A hybrid model may have financial benefits.

Analyzing Value

Study Seeks ‘Cut-Off’ Point for Single-Use Hybrid Model

A high-volume center with more than 200 patients annually could perform more than 90 percent of ureteroscopies with a single-use device and see financial benefits over a reusable option.

Single-use ureteroscopes offer benefits such as always being available, sterility, and eliminating costly and labor-intensive reprocessing. Their reusable counterparts are known to be fragile and require regular maintenance and repairs.

But while some benefits of single-use ureteroscopes may be clear, their cost effectiveness has been debated.

With so many cost drivers for endoscopy, including reprocessing, repairs, and maintenance — not to mention the endoscopes themselves — per-procedural costs will vary largely by volume. These are important considerations for any institution considering a hybrid approach to adopting single-use ureteroscopy, according to a new study in the Journal of Clinical Medicine.

The authors of the study created a model that estimates the “cut-off value,” or the number of kidney stone management procedures performed with a reusable ureteroscope for the fixed costs of purchasing, reprocessing, and maintenance to be worth it. They write that reaching the cut-off value is the only way for a hybrid single-use and reusable system to benefit a facility financially.

Results will differ, the researchers argue, between public or private institutions, procedure volume, or reprocessing methods.
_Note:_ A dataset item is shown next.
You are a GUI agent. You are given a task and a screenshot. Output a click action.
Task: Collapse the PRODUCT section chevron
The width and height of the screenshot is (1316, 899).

Four public hospitals were profiled to demonstrate procedure volume’s impact on cut-off value. The study showed that low-volume centers performing fewer than 30 ureteroscopies per year benefitted financially from a full transition to single-use.

Additionally, a high-volume center with more than 200 patients annually could perform more than 90 percent of ureteroscopies with a single-use device and see financial benefits over a reusable option.

For more middle-of-the-road centers, the results were less clear, according to the study. The cut-off numbers, rather than a set number, ranged widely. 

A hybrid model must be preplanned and take into account caseload as well as sterilization processes, the authors noted.